Bien que moins connu que ses illustres contemporains que sont l'Heuer Carrera, le Breitling Top Time ou l'Omega Speedmaster, le chronographe Chronomaster de Nivada n'en représente pas moins la quintessence du chronographe des années 1960 : un nom unique, un design facile à reconnaître, et une déclinaison dans de multiples variantes aussi bien côté cadrans que côté mouvements. Habituelle aujourd'hui, cette prolifération de modèles était nouvelle à l'époque et elle a favorisé le renouveau du chronographe qui était alors en perte de vitesse. Mais quel était alors le contexte historique et à quoi ressemblent les différentes versions du Chronomaster ?
On sait en fait peu de choses sur Nivada. Selon Pritchard l'entreprise aurait été créée en 1926 à Granges (Grenchen) par Jacob Schneider puis reprise par son fils Max qui était toujours à la tête de l'entreprise en 1976. Aux Etats-Unis Nivada était distribué par la société Croton. On peut d'ailleurs trouver des montres Nivada signées Croton ou portant la double signature Croton et Nivada Grenchen. L'ajout du nom Grenchen à Nivada semble venir d'un contentieux avec Movado aux Etats-Unis qui trouvait "Nivada" trop proche de "Movado".
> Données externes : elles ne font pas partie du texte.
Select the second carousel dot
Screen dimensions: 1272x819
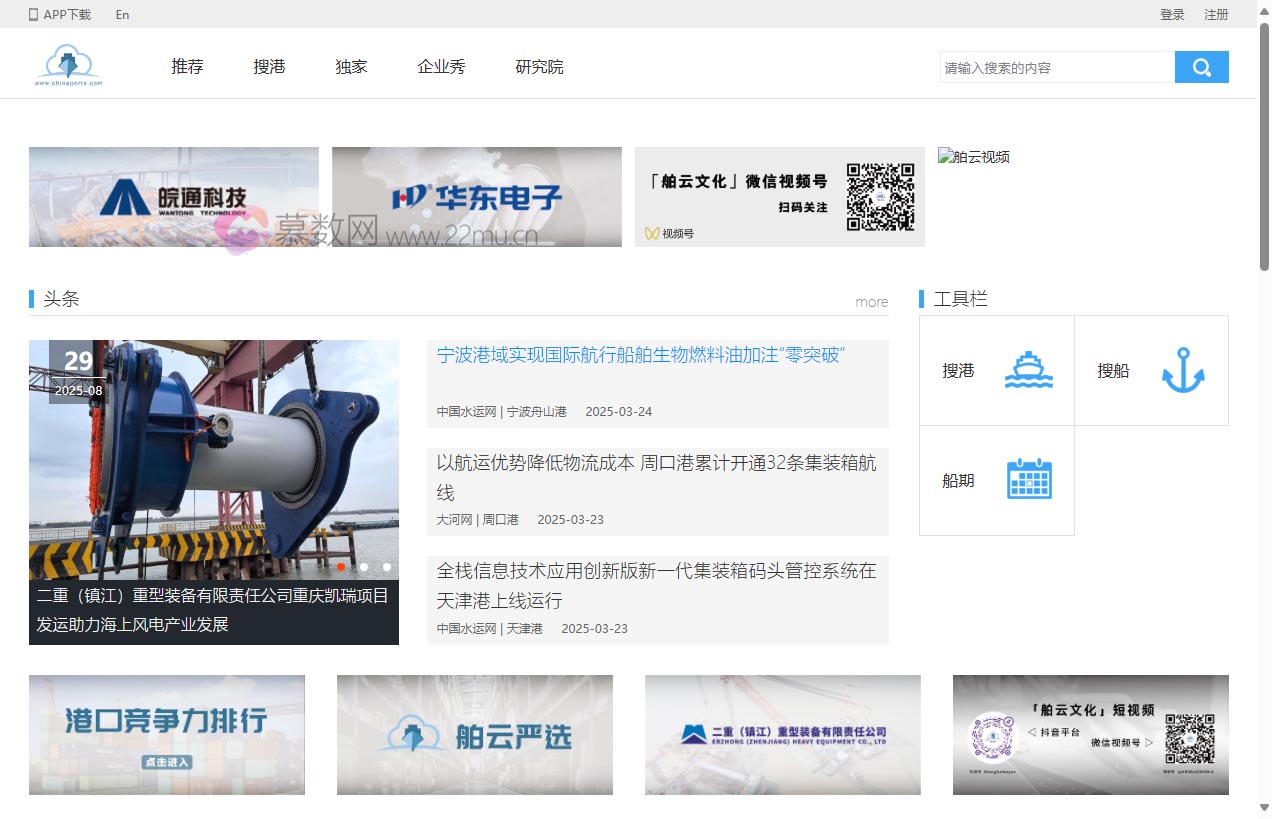[362, 566]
Dans les années 1930 Nivada fut l'une des premières entreprises à fabriquer des montres automatiques. On trouvait également au catalogue des montres baguettes, des montres à double cadran et des montres faites en "acier inrouillable" preuves que l'entreprise s'intéressait de près aux innovations de l'époque.

Publicité de 1940
Un tournant semble s'être produit dans les années 50. Dans le cadre de l'Année Géophysique Internationale, Nivada créé une montre automatique étanche baptisée Antartic qui va accompagner les membres de l'expédition polaire Deep Freeze 1 de la Marine Américaine en 1955-1956 au cours d'une campagne internationale d'exploration du pôle sud. C'était à l'époque le dernier continent encore à découvrir. Le retentissement sera très important pour Nivada qui produira des modèles Antartic pendant de nombreuses années.

Nivada Antartic. Publicité de 1958
L'image de montre capable de résister aux conditions extrêmes sera renforcée dans les années 60 avec le lancement en 1964 de la montre de plongée Depthomatic, première montre à disposer d'un indicateur de profondeur, ou bathymètre, et l'année d'après par le lancement de la montre Depthmaster capable de supporter une pression de 100 atmosphères, ce qui correspond à 1000 mètres de profondeur.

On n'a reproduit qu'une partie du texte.